• **What needs to be done**
All that is wanted is how many lines in the records below include the string "header".
---
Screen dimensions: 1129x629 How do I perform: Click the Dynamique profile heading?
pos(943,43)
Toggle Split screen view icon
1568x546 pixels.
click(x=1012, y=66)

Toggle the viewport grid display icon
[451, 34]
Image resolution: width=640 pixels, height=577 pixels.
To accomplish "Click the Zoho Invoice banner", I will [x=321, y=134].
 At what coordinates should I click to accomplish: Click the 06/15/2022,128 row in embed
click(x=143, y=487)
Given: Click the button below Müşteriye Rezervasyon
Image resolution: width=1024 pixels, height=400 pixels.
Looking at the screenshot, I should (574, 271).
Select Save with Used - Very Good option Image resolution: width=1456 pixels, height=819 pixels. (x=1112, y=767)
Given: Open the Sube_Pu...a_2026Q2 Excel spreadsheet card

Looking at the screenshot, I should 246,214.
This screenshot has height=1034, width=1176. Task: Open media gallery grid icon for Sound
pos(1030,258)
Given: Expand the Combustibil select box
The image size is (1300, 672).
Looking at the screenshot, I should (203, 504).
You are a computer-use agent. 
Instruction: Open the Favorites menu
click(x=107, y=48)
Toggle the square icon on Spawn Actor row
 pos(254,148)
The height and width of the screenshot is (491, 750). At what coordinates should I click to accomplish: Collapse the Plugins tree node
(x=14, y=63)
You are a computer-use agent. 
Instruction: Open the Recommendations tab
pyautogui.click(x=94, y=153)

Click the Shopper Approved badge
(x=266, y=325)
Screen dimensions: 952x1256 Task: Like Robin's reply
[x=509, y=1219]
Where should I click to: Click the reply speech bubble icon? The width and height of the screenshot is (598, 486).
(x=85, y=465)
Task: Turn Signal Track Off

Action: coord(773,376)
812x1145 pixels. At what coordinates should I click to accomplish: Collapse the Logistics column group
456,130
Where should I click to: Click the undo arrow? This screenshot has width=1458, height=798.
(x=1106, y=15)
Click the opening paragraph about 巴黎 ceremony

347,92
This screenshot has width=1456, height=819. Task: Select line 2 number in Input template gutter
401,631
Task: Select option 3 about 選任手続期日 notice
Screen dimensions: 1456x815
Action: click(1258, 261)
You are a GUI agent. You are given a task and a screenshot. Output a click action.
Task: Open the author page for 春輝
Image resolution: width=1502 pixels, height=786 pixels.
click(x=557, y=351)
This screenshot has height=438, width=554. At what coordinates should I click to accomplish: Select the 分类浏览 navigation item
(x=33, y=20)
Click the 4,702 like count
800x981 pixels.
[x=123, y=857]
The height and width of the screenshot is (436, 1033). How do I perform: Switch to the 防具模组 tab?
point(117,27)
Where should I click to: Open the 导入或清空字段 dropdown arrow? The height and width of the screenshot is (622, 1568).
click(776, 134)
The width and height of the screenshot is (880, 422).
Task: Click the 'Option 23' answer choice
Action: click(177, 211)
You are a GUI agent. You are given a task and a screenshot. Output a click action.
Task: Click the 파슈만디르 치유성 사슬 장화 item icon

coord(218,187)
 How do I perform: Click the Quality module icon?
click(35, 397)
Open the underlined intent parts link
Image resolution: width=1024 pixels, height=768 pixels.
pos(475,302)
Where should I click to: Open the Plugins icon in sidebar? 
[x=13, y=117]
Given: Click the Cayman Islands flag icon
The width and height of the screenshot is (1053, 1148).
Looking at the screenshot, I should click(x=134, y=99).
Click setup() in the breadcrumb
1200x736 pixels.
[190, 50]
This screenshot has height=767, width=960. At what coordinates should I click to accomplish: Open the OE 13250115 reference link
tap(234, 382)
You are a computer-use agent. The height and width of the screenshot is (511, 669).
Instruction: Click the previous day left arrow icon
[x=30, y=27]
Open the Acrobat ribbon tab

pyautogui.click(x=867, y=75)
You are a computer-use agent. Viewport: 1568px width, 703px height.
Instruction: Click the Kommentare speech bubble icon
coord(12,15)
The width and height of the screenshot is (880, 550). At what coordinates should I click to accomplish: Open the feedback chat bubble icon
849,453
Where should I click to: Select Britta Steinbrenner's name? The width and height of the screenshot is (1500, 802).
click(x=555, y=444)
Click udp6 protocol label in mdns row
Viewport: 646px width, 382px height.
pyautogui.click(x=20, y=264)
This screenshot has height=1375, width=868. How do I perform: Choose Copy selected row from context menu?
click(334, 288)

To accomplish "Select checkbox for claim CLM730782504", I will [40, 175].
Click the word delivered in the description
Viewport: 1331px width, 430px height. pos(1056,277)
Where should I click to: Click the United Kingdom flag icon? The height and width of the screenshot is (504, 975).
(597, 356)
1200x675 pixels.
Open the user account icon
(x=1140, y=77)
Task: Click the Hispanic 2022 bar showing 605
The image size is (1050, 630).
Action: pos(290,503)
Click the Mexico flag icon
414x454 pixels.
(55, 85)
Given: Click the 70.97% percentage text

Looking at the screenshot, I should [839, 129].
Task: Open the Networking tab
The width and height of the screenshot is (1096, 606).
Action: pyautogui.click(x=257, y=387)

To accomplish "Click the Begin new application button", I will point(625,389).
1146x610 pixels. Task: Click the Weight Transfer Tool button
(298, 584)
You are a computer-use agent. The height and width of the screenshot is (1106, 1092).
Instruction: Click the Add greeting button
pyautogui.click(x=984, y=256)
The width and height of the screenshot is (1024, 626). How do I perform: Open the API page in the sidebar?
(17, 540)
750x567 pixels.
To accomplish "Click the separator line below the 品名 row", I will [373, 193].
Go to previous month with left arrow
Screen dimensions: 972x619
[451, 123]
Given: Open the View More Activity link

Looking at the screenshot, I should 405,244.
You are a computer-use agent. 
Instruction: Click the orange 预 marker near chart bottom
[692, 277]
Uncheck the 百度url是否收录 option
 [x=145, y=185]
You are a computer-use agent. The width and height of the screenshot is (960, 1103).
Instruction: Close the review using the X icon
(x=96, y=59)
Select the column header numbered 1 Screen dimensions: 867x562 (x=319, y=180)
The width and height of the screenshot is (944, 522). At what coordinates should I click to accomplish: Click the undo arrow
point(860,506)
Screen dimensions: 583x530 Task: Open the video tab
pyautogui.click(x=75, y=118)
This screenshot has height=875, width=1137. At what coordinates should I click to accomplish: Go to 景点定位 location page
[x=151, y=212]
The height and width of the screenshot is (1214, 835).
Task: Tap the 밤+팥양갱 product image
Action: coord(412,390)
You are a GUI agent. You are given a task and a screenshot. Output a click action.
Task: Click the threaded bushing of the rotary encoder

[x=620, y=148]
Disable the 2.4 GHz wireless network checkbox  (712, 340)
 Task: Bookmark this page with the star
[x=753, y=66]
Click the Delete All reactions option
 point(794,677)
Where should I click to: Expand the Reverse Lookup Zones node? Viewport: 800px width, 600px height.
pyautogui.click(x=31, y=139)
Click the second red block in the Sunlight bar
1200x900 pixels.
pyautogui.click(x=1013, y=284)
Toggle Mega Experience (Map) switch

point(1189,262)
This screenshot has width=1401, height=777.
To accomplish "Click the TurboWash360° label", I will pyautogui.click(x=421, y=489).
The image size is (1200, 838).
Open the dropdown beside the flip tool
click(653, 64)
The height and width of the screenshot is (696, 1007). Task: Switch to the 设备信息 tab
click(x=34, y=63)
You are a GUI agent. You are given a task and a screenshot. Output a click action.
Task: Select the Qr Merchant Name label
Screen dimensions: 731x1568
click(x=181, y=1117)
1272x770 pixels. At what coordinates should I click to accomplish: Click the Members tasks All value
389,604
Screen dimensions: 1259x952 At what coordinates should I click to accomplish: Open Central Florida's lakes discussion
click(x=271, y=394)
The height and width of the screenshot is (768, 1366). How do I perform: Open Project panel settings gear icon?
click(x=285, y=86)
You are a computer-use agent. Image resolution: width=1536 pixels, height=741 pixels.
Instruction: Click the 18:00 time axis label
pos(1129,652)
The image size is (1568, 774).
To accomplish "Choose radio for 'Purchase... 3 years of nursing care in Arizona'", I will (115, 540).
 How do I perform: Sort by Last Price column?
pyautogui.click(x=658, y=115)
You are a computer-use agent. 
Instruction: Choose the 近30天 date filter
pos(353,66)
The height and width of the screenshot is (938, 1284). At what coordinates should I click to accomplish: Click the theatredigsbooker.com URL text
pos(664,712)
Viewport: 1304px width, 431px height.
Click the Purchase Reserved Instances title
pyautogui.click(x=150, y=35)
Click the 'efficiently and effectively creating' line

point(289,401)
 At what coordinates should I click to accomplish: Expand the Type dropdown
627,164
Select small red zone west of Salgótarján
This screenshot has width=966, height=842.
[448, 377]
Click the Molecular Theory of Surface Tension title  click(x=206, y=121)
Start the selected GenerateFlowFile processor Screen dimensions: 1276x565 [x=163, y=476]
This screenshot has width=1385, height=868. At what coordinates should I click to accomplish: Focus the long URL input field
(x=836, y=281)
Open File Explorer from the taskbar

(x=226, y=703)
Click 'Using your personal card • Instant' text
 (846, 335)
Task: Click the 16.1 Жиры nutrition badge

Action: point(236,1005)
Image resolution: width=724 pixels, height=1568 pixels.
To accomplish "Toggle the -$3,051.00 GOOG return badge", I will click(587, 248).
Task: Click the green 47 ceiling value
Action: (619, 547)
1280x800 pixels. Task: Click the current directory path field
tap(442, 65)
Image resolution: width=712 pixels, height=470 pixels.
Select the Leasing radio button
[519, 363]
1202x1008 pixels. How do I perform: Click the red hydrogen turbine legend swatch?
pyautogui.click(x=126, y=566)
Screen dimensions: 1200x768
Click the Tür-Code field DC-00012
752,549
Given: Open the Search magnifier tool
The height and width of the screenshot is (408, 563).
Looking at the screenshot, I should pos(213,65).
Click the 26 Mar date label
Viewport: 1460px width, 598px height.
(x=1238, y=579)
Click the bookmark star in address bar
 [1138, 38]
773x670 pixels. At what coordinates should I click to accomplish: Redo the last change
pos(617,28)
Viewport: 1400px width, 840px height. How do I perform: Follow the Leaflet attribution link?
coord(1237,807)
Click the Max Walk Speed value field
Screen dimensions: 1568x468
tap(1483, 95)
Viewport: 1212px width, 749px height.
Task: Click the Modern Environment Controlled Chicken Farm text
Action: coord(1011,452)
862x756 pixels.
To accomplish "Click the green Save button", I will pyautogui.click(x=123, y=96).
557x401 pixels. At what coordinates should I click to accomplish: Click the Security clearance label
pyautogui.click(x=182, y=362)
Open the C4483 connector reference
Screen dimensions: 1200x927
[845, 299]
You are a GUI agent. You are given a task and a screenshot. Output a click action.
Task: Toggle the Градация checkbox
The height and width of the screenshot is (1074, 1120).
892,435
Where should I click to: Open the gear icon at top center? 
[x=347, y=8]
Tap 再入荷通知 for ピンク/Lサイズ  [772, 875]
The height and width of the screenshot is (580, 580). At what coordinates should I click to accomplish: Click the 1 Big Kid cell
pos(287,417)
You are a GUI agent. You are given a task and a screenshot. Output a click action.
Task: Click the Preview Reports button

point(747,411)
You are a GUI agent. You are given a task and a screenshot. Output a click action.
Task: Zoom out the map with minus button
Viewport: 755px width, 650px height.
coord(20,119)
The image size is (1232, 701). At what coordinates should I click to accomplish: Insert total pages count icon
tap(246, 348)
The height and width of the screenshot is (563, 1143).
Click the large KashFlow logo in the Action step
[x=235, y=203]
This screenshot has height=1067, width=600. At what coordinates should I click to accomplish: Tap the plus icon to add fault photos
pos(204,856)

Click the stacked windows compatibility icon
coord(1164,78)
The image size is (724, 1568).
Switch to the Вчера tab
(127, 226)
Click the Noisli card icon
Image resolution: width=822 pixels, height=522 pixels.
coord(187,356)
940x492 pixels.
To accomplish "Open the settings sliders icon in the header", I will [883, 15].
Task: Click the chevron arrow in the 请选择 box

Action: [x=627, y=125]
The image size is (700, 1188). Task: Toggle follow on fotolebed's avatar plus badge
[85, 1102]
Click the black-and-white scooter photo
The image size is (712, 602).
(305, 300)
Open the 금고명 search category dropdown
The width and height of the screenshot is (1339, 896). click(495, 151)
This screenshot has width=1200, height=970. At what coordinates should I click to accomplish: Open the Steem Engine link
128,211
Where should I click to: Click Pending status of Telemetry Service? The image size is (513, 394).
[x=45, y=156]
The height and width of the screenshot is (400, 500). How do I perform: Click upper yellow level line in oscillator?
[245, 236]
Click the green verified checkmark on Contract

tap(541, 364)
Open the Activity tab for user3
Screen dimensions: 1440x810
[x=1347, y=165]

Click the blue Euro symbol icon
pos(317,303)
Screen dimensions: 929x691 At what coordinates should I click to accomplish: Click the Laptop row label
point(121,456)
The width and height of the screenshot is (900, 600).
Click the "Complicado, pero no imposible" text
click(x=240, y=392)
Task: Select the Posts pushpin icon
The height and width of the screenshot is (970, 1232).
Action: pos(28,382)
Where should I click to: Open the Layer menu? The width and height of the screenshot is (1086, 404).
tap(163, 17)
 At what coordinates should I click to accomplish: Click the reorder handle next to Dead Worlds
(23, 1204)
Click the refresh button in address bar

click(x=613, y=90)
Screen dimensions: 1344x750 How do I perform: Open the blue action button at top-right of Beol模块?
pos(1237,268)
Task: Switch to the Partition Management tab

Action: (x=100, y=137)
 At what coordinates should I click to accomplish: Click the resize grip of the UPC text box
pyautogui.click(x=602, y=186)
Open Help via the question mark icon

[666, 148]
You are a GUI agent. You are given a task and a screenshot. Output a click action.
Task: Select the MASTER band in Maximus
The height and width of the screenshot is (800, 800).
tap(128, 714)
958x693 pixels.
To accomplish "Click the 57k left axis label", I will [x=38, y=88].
---
• **Answer for this exercise**
2